→ INFORMATION SHOWN:

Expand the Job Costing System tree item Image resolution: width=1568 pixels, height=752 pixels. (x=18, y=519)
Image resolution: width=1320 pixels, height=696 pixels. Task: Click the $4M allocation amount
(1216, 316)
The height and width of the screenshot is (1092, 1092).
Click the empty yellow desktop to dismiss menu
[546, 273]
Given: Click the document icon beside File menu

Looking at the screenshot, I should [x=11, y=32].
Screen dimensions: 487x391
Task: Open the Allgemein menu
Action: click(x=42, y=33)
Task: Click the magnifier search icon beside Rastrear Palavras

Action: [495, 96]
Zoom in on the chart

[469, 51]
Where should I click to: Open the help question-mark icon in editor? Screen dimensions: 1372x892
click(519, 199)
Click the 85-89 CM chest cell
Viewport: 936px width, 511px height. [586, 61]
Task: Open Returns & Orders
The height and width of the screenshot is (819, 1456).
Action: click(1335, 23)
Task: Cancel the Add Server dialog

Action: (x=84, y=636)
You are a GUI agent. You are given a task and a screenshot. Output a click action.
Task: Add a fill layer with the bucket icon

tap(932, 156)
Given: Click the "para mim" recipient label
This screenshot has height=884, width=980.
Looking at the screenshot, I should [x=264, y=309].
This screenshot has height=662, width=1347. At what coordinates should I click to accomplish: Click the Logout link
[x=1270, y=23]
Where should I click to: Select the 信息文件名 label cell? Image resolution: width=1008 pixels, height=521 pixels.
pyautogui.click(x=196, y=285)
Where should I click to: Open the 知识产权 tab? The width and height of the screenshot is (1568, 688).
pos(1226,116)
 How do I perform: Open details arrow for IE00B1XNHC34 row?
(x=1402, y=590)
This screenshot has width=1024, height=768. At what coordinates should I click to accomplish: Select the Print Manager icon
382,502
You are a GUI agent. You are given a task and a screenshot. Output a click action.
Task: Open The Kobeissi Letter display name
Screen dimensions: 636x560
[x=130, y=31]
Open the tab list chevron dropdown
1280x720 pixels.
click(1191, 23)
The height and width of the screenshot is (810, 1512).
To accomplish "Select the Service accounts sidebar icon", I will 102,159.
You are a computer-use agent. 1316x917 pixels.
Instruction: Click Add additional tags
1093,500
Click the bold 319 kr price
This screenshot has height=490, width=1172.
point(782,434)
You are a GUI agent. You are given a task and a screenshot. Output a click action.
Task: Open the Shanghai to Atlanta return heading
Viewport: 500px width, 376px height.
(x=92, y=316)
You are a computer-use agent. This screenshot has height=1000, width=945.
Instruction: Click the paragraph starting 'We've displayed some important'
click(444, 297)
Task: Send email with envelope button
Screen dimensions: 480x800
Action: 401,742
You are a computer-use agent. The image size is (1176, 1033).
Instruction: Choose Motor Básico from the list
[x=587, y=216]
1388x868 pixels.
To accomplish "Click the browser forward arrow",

→ WHAT YOU ARE ASKED TO DO: Rewrite all the entries above, replacing "Instruction" with "Goal" and changing nothing else.

→ EXERCISE OUTPUT:
Expand the Job Costing System tree item Image resolution: width=1568 pixels, height=752 pixels. (x=18, y=519)
Image resolution: width=1320 pixels, height=696 pixels. Task: Click the $4M allocation amount
(1216, 316)
The height and width of the screenshot is (1092, 1092).
Click the empty yellow desktop to dismiss menu
[546, 273]
Given: Click the document icon beside File menu

Looking at the screenshot, I should [x=11, y=32].
Screen dimensions: 487x391
Task: Open the Allgemein menu
Action: click(x=42, y=33)
Task: Click the magnifier search icon beside Rastrear Palavras

Action: [495, 96]
Zoom in on the chart

[469, 51]
Where should I click to: Open the help question-mark icon in editor? Screen dimensions: 1372x892
click(519, 199)
Click the 85-89 CM chest cell
Viewport: 936px width, 511px height. [586, 61]
Task: Open Returns & Orders
The height and width of the screenshot is (819, 1456).
Action: click(1335, 23)
Task: Cancel the Add Server dialog

Action: (x=84, y=636)
You are a GUI agent. You are given a task and a screenshot. Output a click action.
Task: Add a fill layer with the bucket icon

tap(932, 156)
Given: Click the "para mim" recipient label
This screenshot has height=884, width=980.
Looking at the screenshot, I should [x=264, y=309].
This screenshot has height=662, width=1347. At what coordinates should I click to accomplish: Click the Logout link
[x=1270, y=23]
Where should I click to: Select the 信息文件名 label cell? Image resolution: width=1008 pixels, height=521 pixels.
pyautogui.click(x=196, y=285)
Where should I click to: Open the 知识产权 tab? The width and height of the screenshot is (1568, 688).
pos(1226,116)
 How do I perform: Open details arrow for IE00B1XNHC34 row?
(x=1402, y=590)
This screenshot has width=1024, height=768. At what coordinates should I click to accomplish: Select the Print Manager icon
382,502
You are a GUI agent. You are given a task and a screenshot. Output a click action.
Task: Open The Kobeissi Letter display name
Screen dimensions: 636x560
[x=130, y=31]
Open the tab list chevron dropdown
1280x720 pixels.
click(1191, 23)
The height and width of the screenshot is (810, 1512).
To accomplish "Select the Service accounts sidebar icon", I will 102,159.
You are a computer-use agent. 1316x917 pixels.
Goal: Click Add additional tags
1093,500
Click the bold 319 kr price
This screenshot has height=490, width=1172.
point(782,434)
You are a GUI agent. You are given a task and a screenshot. Output a click action.
Task: Open the Shanghai to Atlanta return heading
Viewport: 500px width, 376px height.
(x=92, y=316)
You are a computer-use agent. This screenshot has height=1000, width=945.
Goal: Click the paragraph starting 'We've displayed some important'
click(444, 297)
Task: Send email with envelope button
Screen dimensions: 480x800
Action: 401,742
You are a computer-use agent. The image size is (1176, 1033).
Goal: Choose Motor Básico from the list
[x=587, y=216]
1388x868 pixels.
To accomplish "Click the browser forward arrow",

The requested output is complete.